Assigned task: Your response should consist of the full data, set down exactly.

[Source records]
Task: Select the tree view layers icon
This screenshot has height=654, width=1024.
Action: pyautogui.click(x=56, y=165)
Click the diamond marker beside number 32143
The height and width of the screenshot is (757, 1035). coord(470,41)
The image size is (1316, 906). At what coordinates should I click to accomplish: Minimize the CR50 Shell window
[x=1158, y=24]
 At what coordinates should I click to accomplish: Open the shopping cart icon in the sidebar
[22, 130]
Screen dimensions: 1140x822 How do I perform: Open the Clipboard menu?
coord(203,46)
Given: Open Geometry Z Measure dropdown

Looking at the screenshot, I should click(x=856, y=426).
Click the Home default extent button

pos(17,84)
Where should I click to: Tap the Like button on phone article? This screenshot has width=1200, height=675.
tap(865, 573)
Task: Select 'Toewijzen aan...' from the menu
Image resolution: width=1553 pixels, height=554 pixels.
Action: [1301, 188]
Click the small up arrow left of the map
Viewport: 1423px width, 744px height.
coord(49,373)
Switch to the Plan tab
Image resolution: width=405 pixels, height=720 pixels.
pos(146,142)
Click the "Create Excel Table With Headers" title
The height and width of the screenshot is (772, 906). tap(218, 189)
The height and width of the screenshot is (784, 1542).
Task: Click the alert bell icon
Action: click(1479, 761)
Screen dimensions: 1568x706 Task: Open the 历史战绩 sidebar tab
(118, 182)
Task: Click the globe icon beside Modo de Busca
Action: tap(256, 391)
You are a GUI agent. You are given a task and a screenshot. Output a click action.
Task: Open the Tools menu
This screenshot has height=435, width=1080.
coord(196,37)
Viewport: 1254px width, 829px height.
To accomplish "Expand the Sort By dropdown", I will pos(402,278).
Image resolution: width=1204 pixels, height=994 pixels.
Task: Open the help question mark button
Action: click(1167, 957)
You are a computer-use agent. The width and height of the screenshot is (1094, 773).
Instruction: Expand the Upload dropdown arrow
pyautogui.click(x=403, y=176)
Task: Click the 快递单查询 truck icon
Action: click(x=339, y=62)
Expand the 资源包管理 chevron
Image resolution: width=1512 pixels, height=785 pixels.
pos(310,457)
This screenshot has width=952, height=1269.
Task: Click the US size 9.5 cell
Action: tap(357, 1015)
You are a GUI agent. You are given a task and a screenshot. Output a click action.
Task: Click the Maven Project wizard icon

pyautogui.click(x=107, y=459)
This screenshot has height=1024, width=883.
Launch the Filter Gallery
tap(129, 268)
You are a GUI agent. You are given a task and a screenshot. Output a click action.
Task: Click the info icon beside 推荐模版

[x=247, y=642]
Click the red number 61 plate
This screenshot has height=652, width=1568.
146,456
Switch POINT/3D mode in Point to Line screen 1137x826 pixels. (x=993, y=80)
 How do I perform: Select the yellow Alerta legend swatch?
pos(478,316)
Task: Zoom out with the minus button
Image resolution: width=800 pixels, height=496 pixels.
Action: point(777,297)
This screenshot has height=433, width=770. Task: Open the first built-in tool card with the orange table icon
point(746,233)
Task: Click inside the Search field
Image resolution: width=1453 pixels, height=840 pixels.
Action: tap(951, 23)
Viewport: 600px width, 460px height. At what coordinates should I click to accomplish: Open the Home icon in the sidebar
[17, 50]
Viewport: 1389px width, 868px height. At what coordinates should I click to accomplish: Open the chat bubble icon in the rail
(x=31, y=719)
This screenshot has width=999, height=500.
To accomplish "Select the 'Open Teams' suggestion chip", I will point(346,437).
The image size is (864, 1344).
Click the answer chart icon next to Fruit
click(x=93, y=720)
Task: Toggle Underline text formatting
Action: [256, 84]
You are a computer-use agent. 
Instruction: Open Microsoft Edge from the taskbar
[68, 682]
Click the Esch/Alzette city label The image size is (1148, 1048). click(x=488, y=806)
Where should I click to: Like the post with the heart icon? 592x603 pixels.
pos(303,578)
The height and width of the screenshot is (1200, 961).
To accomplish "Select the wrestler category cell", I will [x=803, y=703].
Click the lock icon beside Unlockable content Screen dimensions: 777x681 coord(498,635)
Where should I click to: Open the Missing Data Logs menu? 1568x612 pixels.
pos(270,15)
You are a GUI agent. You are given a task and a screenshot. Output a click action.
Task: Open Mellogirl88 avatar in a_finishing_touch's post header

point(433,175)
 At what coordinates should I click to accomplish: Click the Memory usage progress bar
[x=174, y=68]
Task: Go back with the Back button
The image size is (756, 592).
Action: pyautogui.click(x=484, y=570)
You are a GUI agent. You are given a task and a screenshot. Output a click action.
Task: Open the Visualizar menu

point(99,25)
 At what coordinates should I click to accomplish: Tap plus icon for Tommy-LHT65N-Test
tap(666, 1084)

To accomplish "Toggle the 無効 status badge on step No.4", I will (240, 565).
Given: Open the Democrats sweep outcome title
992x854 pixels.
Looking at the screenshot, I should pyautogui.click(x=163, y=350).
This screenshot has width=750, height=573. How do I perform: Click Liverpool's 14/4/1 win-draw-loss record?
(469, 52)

Answer space:
Task: Select the tree view layers icon
This screenshot has height=654, width=1024.
Action: pyautogui.click(x=56, y=165)
Click the diamond marker beside number 32143
The height and width of the screenshot is (757, 1035). coord(470,41)
The image size is (1316, 906). At what coordinates should I click to accomplish: Minimize the CR50 Shell window
[x=1158, y=24]
 At what coordinates should I click to accomplish: Open the shopping cart icon in the sidebar
[22, 130]
Screen dimensions: 1140x822 How do I perform: Open the Clipboard menu?
coord(203,46)
Given: Open Geometry Z Measure dropdown

Looking at the screenshot, I should click(x=856, y=426).
Click the Home default extent button

pos(17,84)
Where should I click to: Tap the Like button on phone article? This screenshot has width=1200, height=675.
tap(865, 573)
Task: Select 'Toewijzen aan...' from the menu
Image resolution: width=1553 pixels, height=554 pixels.
Action: [1301, 188]
Click the small up arrow left of the map
Viewport: 1423px width, 744px height.
coord(49,373)
Switch to the Plan tab
Image resolution: width=405 pixels, height=720 pixels.
pos(146,142)
Click the "Create Excel Table With Headers" title
The height and width of the screenshot is (772, 906). tap(218, 189)
The height and width of the screenshot is (784, 1542).
Task: Click the alert bell icon
Action: click(1479, 761)
Screen dimensions: 1568x706 Task: Open the 历史战绩 sidebar tab
(118, 182)
Task: Click the globe icon beside Modo de Busca
Action: tap(256, 391)
You are a GUI agent. You are given a task and a screenshot. Output a click action.
Task: Open the Tools menu
This screenshot has height=435, width=1080.
coord(196,37)
Viewport: 1254px width, 829px height.
To accomplish "Expand the Sort By dropdown", I will pos(402,278).
Image resolution: width=1204 pixels, height=994 pixels.
Task: Open the help question mark button
Action: click(1167, 957)
You are a computer-use agent. The width and height of the screenshot is (1094, 773).
Instruction: Expand the Upload dropdown arrow
pyautogui.click(x=403, y=176)
Task: Click the 快递单查询 truck icon
Action: click(x=339, y=62)
Expand the 资源包管理 chevron
Image resolution: width=1512 pixels, height=785 pixels.
pos(310,457)
This screenshot has width=952, height=1269.
Task: Click the US size 9.5 cell
Action: tap(357, 1015)
You are a GUI agent. You are given a task and a screenshot. Output a click action.
Task: Click the Maven Project wizard icon

pyautogui.click(x=107, y=459)
This screenshot has height=1024, width=883.
Launch the Filter Gallery
tap(129, 268)
You are a GUI agent. You are given a task and a screenshot. Output a click action.
Task: Click the info icon beside 推荐模版

[x=247, y=642]
Click the red number 61 plate
This screenshot has height=652, width=1568.
146,456
Switch POINT/3D mode in Point to Line screen 1137x826 pixels. (x=993, y=80)
 How do I perform: Select the yellow Alerta legend swatch?
pos(478,316)
Task: Zoom out with the minus button
Image resolution: width=800 pixels, height=496 pixels.
Action: point(777,297)
This screenshot has height=433, width=770. Task: Open the first built-in tool card with the orange table icon
point(746,233)
Task: Click inside the Search field
Image resolution: width=1453 pixels, height=840 pixels.
Action: tap(951, 23)
Viewport: 600px width, 460px height. At what coordinates should I click to accomplish: Open the Home icon in the sidebar
[17, 50]
Viewport: 1389px width, 868px height. At what coordinates should I click to accomplish: Open the chat bubble icon in the rail
(x=31, y=719)
This screenshot has width=999, height=500.
To accomplish "Select the 'Open Teams' suggestion chip", I will point(346,437).
The image size is (864, 1344).
Click the answer chart icon next to Fruit
click(x=93, y=720)
Task: Toggle Underline text formatting
Action: [256, 84]
You are a computer-use agent. 
Instruction: Open Microsoft Edge from the taskbar
[68, 682]
Click the Esch/Alzette city label The image size is (1148, 1048). click(x=488, y=806)
Where should I click to: Like the post with the heart icon? 592x603 pixels.
pos(303,578)
The height and width of the screenshot is (1200, 961).
To accomplish "Select the wrestler category cell", I will [x=803, y=703].
Click the lock icon beside Unlockable content Screen dimensions: 777x681 coord(498,635)
Where should I click to: Open the Missing Data Logs menu? 1568x612 pixels.
pos(270,15)
You are a GUI agent. You are given a task and a screenshot. Output a click action.
Task: Open Mellogirl88 avatar in a_finishing_touch's post header

point(433,175)
 At what coordinates should I click to accomplish: Click the Memory usage progress bar
[x=174, y=68]
Task: Go back with the Back button
The image size is (756, 592).
Action: pyautogui.click(x=484, y=570)
You are a GUI agent. You are given a task and a screenshot. Output a click action.
Task: Open the Visualizar menu

point(99,25)
 At what coordinates should I click to accomplish: Tap plus icon for Tommy-LHT65N-Test
tap(666, 1084)

To accomplish "Toggle the 無効 status badge on step No.4", I will (240, 565).
Given: Open the Democrats sweep outcome title
992x854 pixels.
Looking at the screenshot, I should pyautogui.click(x=163, y=350).
This screenshot has width=750, height=573. How do I perform: Click Liverpool's 14/4/1 win-draw-loss record?
(469, 52)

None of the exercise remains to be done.